■ GIVEN REQUEST ■
In the source excerpt on Yúnmén's Extensive Records, in what year did Sū Xiè collate and newly print the work?

--- Start of SOURCE EXCERPT ---

Yúnmén Kuāngzhēn chánshī guǎnglù 雲門匡真禪師廣錄
Extensive Records of Chán Master Kuāngzhēn of Yúnmén
recorded sayings, dialogue-precedents, and biographical material of the late-Táng / Five-Dynasties master Yúnmén Wényǎn 雲門文偃 (864–949), founder of the Yúnmén 雲門 house of Chán; compiled (jí 集) by his disciple 守堅 Shǒujiān (Míngshí dàshī 明識大師, cìzǐ 賜紫), with the biographical xínglù 行錄 supplied by the Jíxiándiàn 集賢殿 official 雷岳 Léi Yuè in 949 and the appended Sòng Yúnmén sān jù yǔ 頌雲門三句語 by Yúnmén’s disciple 緣密 Yuánmì (Déshān Yuánmíng dàshī 德山圓明大師); collated and newly printed by 蘇澥 Sū Xiè in 1076
About the work
The standard three-juan guǎnglù 廣錄 for Yúnmén Wényǎn, founder of the Yúnménzōng 雲門宗, one of the Five Houses of Chán. Taishō T47 n1988. The work is a composite of five originally-independent materials assembled into three juan: the duìjī 對機 320 items (juan 1), chuídài 垂代 290 items (juan 2), kānbiàn 勘辨 165 items and the xínglù 行錄 plus qǐng shū 請疏 (juan 3), closed by Yuánmì’s Sòng Yúnmén sān jù yǔ (verse-commentary on Yúnmén’s “three phrases”). This is a primary source for Chán dialogic exegesis in the last century before Sòng editorial standardisation; the kānbiàn juan in particular is a precursor to the later gōng’àn 公案 collections. Non-commentary; commentedTextid omitted.

--- End of SOURCE EXCERPT ---
--- Start of PROVIDED RECORDS ---

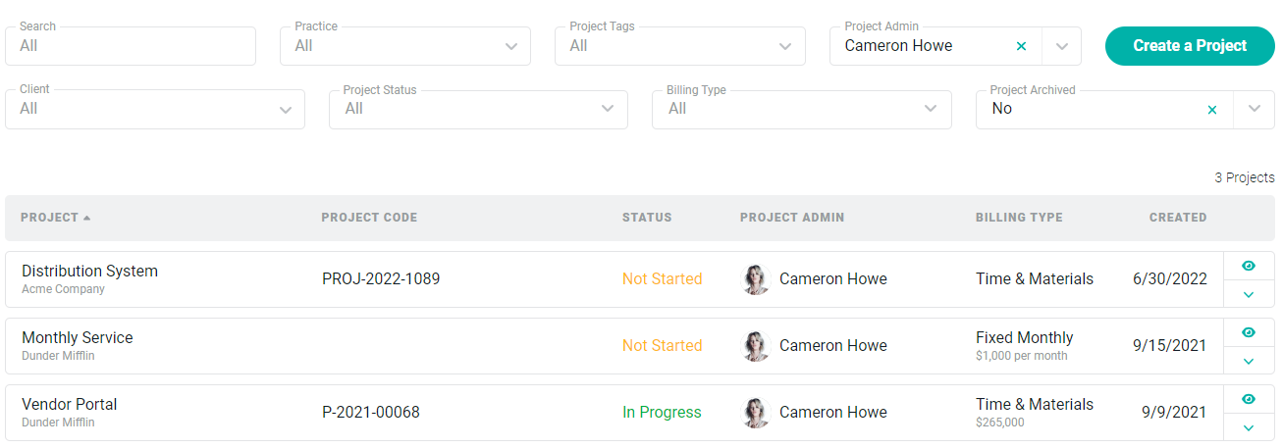Open the Project Archived dropdown arrow
Image resolution: width=1282 pixels, height=448 pixels.
[x=1255, y=109]
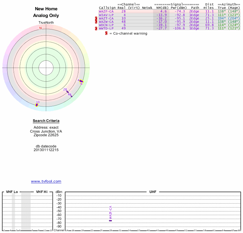Open the www.tvfool.com link

click(46, 181)

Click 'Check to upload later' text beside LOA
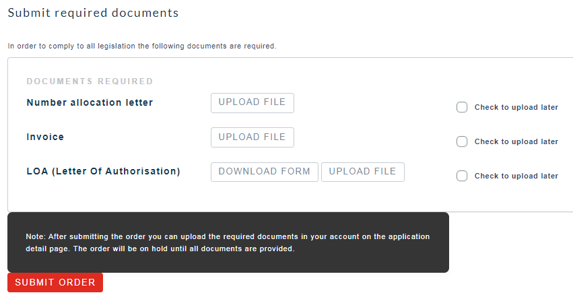coord(516,176)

--- End of PROVIDED RECORDS ---

■ SOLUTION FOR THIS PROBLEM ■
1076